Important Watches
Important Watches
A yellow gold calendar wristwatch with day and date, Gifted to Joe DiMaggio, Circa 1940
Auction Closed
December 6, 09:17 PM GMT
Estimate
30,000 - 60,000 USD
Lot Details
Description
Dial: champagne,
Caliber: cal. 62 mechanical by LeCoultre Co., 17 jewels
Movement number: 84’696
Case: 14k yellow gold, snap on case back engraved 'To Joe DiMaggio In Recognition Of The Greatest Hitter Of All Times From No 1 Yankees Rooter Bill Robinson'
Size: 40 mm x 24 mm
Signed: dial signed Cartier, dial and movement signed LeCoultre
Box: no
Papers: no
Accessories: 14k yellow gold chain link bracelet with Joe DiMaggio engraved on clasp
Sometimes there comes a rare occurrence in time where two greats intersect, and this story takes us to two cities: New York and Paris.
New York:
The New York Yankees is as quintessentially New York as the Chrysler building, and one of its members is still considered to be the best baseball player of all time to this day. Joe DiMaggio was born to Italian immigrants in California and was a three-time American League Most Valuable Player Award winner and an All-Star in each of his 13 seasons. During DiMaggio’s tenure with the Yankees, the club won ten American League pennants and nine World Series championships, and he set the record for the longest hitting streak in major league baseball (56 games from May 15 – July 16, 1941). He was inducted into the Baseball Hall of Fame in 1955 and was voted the sport's greatest living player in a poll taken during baseball's centennial year of 1969.
As it turned out in addition to fans all over the country, Joe DiMaggio had an admirer in the form of another Greatest of All Time in the City. Where Joe DiMaggio dominated the bases, Bill Robinson dominated the ballroom. Known as one of the era defining performers of his time, Bill Robinson is most remembered for his roles alongside Shirley Temple and for defying societal and racial norms of the time period. Perhaps lesser known today is that he is also a major Yankees fan and was crowned by the New York Times as the Yankee’s No. 1 fan and the honorary mayor of Harlem.
Robinson attended games frequently and would arrange his schedule so he would always be free for the World Series. Robinson and DiMaggio eventually became friends, and DiMaggio would later be the pallbearer alongside Jackie Robinson, Duke Ellington, and Irving Berlin for Robinson’s funeral. Considered by many to be the greatest baseball player in history, Joe DiMaggio was gifted this present watch by Bill Robinson, remembered as the best known and the most highly paid black entertainer in the United States during the first half of the 20th century.
Paris
Similar to the story behind the watch, the watch itself was composed of the partnership of two horological greats.
During the 1920s Cartier teamed up with Edmund Jaeger to form the European Watch and Clock Company.

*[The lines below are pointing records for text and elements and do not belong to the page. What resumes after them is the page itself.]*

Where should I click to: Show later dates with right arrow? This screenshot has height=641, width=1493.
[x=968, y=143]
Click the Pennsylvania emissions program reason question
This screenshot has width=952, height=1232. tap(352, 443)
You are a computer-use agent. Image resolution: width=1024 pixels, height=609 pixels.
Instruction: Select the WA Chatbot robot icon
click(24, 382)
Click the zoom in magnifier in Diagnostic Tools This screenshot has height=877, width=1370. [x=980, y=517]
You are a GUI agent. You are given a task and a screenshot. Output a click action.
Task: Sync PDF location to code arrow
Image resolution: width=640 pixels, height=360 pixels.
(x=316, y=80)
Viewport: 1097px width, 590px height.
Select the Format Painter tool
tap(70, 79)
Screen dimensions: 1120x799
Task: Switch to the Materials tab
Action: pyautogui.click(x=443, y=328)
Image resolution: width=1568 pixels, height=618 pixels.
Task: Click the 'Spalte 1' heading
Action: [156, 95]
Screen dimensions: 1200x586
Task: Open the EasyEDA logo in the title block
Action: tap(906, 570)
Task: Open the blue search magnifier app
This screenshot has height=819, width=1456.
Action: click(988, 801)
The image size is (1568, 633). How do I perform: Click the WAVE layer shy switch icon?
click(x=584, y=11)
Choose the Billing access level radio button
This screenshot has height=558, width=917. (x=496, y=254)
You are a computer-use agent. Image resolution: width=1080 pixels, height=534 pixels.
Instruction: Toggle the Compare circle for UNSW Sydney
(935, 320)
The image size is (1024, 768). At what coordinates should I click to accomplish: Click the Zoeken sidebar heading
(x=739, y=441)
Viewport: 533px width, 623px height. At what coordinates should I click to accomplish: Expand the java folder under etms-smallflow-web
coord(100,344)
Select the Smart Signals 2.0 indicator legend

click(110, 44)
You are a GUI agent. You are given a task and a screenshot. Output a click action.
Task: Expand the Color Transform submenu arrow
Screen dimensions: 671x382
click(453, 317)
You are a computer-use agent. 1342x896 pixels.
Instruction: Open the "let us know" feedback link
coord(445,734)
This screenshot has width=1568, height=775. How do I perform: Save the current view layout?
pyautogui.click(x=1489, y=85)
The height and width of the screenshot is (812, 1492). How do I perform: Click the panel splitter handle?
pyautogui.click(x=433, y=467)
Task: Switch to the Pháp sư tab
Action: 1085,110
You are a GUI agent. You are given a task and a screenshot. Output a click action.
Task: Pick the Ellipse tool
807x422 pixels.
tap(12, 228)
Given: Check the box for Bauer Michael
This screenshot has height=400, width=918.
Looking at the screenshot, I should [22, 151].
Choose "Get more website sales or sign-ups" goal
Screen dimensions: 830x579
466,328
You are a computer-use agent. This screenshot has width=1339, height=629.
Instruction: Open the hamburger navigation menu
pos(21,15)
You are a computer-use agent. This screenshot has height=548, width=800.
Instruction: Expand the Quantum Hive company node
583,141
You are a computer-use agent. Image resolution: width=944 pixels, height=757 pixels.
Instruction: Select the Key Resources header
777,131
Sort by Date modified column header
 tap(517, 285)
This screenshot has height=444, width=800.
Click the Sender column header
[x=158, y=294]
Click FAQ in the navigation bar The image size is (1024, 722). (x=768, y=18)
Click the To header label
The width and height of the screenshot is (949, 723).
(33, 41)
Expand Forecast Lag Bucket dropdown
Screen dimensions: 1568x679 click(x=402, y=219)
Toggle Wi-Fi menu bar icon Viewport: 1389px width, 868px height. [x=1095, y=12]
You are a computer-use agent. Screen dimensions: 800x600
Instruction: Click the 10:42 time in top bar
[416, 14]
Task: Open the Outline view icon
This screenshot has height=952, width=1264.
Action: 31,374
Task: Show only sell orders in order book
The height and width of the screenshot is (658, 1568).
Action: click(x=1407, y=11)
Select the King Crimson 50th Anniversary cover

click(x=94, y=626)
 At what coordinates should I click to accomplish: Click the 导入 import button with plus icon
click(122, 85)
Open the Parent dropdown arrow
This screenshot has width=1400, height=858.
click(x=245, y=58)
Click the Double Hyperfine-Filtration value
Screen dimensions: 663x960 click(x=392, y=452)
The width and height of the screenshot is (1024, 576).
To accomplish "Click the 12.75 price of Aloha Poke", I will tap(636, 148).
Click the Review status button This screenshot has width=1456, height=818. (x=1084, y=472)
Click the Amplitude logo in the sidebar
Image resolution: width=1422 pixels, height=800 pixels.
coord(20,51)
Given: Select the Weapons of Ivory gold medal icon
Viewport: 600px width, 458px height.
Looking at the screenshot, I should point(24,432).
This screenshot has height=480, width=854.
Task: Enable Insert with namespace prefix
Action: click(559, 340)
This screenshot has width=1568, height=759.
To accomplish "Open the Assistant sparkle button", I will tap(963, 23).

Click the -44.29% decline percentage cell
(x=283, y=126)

The joint venture granted Cartier exclusive access to all movements produced by Jaeger for a period of 15 years. However, Edmond Jaeger had to turn to movement specialist LeCoultre & Cie to produce the necessary quantity to fill the increasing amount of orders from Cartier. The three-way relationship turned out to be so successful that Jaeger and LeCoultre officially merged to become Jaeger-LeCoultre in 1937 and Cartier continued to rely on movements provided by the firm for decades. Watches bearing movements that exemplify this three-way partnership have since become highly sought after for their rarity and technological ingenuity for the time.
We are honored to present the present lot: a true marriage between two Grandes Maisons and their respective horologic know-hows, and between two of the Greatest of All Times in American sports and entertainment.